■ **Problem statement**
Retype everything from the line containing "Expand chevron after Dashboard breadcrumb" down to the last line of the records, both ends included, with nothing else.

■ **Material for the task**

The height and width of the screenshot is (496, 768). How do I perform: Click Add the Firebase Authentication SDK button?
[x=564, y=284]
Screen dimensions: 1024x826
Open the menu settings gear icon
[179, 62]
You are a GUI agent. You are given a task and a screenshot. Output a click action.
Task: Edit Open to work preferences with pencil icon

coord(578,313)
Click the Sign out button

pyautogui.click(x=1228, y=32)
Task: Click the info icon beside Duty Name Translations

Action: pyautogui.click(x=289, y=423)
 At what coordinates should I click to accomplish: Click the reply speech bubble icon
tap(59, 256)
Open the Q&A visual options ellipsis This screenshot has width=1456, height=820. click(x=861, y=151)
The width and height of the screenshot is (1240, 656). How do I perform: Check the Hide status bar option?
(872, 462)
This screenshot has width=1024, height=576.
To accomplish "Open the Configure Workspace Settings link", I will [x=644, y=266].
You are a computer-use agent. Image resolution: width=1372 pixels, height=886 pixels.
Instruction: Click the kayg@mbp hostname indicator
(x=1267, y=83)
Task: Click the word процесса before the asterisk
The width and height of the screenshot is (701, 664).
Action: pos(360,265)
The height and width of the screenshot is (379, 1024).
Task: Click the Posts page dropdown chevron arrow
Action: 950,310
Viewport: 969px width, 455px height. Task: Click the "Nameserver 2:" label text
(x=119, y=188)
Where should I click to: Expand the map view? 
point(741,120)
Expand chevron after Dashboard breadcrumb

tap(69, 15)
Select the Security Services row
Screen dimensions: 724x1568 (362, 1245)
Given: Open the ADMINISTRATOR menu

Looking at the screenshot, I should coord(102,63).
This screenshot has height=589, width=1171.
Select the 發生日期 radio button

■ **Answer**
Expand chevron after Dashboard breadcrumb

tap(69, 15)
Select the Security Services row
Screen dimensions: 724x1568 (362, 1245)
Given: Open the ADMINISTRATOR menu

Looking at the screenshot, I should coord(102,63).
This screenshot has height=589, width=1171.
Select the 發生日期 radio button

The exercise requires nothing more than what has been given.